[Lines of data]
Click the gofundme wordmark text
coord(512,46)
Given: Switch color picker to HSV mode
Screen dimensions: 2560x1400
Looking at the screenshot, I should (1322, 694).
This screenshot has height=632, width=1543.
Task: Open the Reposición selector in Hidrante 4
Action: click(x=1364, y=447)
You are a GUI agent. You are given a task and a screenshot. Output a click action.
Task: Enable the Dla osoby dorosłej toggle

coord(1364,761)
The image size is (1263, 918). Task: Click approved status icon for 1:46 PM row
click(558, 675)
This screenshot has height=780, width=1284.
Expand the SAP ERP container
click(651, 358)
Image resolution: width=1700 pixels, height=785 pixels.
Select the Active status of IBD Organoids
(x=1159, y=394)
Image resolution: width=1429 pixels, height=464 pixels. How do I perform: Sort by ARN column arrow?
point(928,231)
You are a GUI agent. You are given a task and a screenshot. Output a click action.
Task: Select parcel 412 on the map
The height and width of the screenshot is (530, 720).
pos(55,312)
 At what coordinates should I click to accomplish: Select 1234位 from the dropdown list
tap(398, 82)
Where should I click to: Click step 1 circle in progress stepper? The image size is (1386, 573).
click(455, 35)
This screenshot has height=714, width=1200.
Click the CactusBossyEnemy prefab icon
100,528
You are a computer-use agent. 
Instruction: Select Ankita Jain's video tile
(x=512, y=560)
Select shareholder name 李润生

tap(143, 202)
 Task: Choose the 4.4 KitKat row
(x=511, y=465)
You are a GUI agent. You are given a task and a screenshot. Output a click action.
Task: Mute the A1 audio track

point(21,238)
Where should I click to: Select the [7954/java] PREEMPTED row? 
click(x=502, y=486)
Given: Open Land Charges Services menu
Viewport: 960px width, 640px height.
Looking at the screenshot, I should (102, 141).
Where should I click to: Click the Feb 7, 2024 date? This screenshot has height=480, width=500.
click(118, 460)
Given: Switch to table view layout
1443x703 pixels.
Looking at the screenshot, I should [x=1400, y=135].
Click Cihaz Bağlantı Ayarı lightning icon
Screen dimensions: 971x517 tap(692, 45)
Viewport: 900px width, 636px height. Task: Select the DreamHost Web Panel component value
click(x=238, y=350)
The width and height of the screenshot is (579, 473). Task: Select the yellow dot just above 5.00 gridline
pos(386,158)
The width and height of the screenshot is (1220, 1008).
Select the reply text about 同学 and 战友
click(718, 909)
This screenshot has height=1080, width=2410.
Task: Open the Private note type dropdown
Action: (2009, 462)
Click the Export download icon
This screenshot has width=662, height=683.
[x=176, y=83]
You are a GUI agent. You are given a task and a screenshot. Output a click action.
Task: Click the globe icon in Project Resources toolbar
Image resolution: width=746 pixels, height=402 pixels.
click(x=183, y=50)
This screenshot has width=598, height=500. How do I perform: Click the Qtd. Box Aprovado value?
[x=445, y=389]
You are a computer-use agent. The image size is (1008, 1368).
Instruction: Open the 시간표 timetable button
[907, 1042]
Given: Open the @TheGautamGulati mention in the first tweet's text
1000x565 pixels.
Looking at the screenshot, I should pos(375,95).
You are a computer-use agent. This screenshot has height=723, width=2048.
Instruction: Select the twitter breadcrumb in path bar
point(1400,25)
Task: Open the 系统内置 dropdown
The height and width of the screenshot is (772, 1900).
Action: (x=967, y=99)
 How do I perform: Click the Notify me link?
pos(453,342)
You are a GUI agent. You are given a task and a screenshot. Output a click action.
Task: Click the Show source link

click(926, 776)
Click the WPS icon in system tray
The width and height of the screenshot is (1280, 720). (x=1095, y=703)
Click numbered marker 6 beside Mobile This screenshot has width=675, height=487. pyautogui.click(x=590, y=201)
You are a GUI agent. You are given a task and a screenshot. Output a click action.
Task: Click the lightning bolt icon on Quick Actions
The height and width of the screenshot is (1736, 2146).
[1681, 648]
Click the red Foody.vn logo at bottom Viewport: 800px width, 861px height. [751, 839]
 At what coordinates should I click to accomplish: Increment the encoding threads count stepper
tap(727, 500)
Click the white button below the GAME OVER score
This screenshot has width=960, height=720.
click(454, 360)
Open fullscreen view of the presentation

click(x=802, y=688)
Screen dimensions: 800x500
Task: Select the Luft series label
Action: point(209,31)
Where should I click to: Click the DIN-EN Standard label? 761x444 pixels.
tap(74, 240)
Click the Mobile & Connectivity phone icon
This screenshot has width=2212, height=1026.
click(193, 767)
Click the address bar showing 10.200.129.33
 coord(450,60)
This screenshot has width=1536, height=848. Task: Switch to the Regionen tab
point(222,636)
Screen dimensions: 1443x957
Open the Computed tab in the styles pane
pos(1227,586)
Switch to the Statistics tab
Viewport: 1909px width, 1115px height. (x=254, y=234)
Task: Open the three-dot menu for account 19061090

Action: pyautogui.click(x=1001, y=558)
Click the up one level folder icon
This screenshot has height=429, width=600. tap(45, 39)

DIRECTIVE
Rewrite all the records above, replacing "GUI agent" with "interface agent" wherever it occurs and leaving everything else unchanged.

TASK ANSWER
Click the gofundme wordmark text
coord(512,46)
Given: Switch color picker to HSV mode
Screen dimensions: 2560x1400
Looking at the screenshot, I should (1322, 694).
This screenshot has height=632, width=1543.
Task: Open the Reposición selector in Hidrante 4
Action: click(x=1364, y=447)
You are a interface agent. You are given a task and a screenshot. Output a click action.
Task: Enable the Dla osoby dorosłej toggle

coord(1364,761)
The image size is (1263, 918). Task: Click approved status icon for 1:46 PM row
click(558, 675)
This screenshot has height=780, width=1284.
Expand the SAP ERP container
click(651, 358)
Image resolution: width=1700 pixels, height=785 pixels.
Select the Active status of IBD Organoids
(x=1159, y=394)
Image resolution: width=1429 pixels, height=464 pixels. How do I perform: Sort by ARN column arrow?
point(928,231)
You are a interface agent. You are given a task and a screenshot. Output a click action.
Task: Select parcel 412 on the map
The height and width of the screenshot is (530, 720).
pos(55,312)
 At what coordinates should I click to accomplish: Select 1234位 from the dropdown list
tap(398, 82)
Where should I click to: Click step 1 circle in progress stepper? The image size is (1386, 573).
click(455, 35)
This screenshot has height=714, width=1200.
Click the CactusBossyEnemy prefab icon
100,528
You are a computer-use agent. 
Instruction: Select Ankita Jain's video tile
(x=512, y=560)
Select shareholder name 李润生

tap(143, 202)
 Task: Choose the 4.4 KitKat row
(x=511, y=465)
You are a interface agent. You are given a task and a screenshot. Output a click action.
Task: Mute the A1 audio track

point(21,238)
Where should I click to: Select the [7954/java] PREEMPTED row? 
click(x=502, y=486)
Given: Open Land Charges Services menu
Viewport: 960px width, 640px height.
Looking at the screenshot, I should (102, 141).
Where should I click to: Click the Feb 7, 2024 date? This screenshot has height=480, width=500.
click(118, 460)
Given: Switch to table view layout
1443x703 pixels.
Looking at the screenshot, I should [x=1400, y=135].
Click Cihaz Bağlantı Ayarı lightning icon
Screen dimensions: 971x517 tap(692, 45)
Viewport: 900px width, 636px height. Task: Select the DreamHost Web Panel component value
click(x=238, y=350)
The width and height of the screenshot is (579, 473). Task: Select the yellow dot just above 5.00 gridline
pos(386,158)
The width and height of the screenshot is (1220, 1008).
Select the reply text about 同学 and 战友
click(718, 909)
This screenshot has height=1080, width=2410.
Task: Open the Private note type dropdown
Action: (2009, 462)
Click the Export download icon
This screenshot has width=662, height=683.
[x=176, y=83]
You are a interface agent. You are given a task and a screenshot. Output a click action.
Task: Click the globe icon in Project Resources toolbar
Image resolution: width=746 pixels, height=402 pixels.
click(x=183, y=50)
This screenshot has width=598, height=500. How do I perform: Click the Qtd. Box Aprovado value?
[x=445, y=389]
You are a computer-use agent. The image size is (1008, 1368).
Instruction: Open the 시간표 timetable button
[907, 1042]
Given: Open the @TheGautamGulati mention in the first tweet's text
1000x565 pixels.
Looking at the screenshot, I should pos(375,95).
You are a computer-use agent. This screenshot has height=723, width=2048.
Instruction: Select the twitter breadcrumb in path bar
point(1400,25)
Task: Open the 系统内置 dropdown
The height and width of the screenshot is (772, 1900).
Action: (x=967, y=99)
 How do I perform: Click the Notify me link?
pos(453,342)
You are a interface agent. You are given a task and a screenshot. Output a click action.
Task: Click the Show source link

click(926, 776)
Click the WPS icon in system tray
The width and height of the screenshot is (1280, 720). (x=1095, y=703)
Click numbered marker 6 beside Mobile This screenshot has width=675, height=487. pyautogui.click(x=590, y=201)
You are a interface agent. You are given a task and a screenshot. Output a click action.
Task: Click the lightning bolt icon on Quick Actions
The height and width of the screenshot is (1736, 2146).
[1681, 648]
Click the red Foody.vn logo at bottom Viewport: 800px width, 861px height. [751, 839]
 At what coordinates should I click to accomplish: Increment the encoding threads count stepper
tap(727, 500)
Click the white button below the GAME OVER score
This screenshot has width=960, height=720.
click(454, 360)
Open fullscreen view of the presentation

click(x=802, y=688)
Screen dimensions: 800x500
Task: Select the Luft series label
Action: point(209,31)
Where should I click to: Click the DIN-EN Standard label? 761x444 pixels.
tap(74, 240)
Click the Mobile & Connectivity phone icon
This screenshot has width=2212, height=1026.
click(193, 767)
Click the address bar showing 10.200.129.33
 coord(450,60)
This screenshot has width=1536, height=848. Task: Switch to the Regionen tab
point(222,636)
Screen dimensions: 1443x957
Open the Computed tab in the styles pane
pos(1227,586)
Switch to the Statistics tab
Viewport: 1909px width, 1115px height. (x=254, y=234)
Task: Open the three-dot menu for account 19061090

Action: pyautogui.click(x=1001, y=558)
Click the up one level folder icon
This screenshot has height=429, width=600. tap(45, 39)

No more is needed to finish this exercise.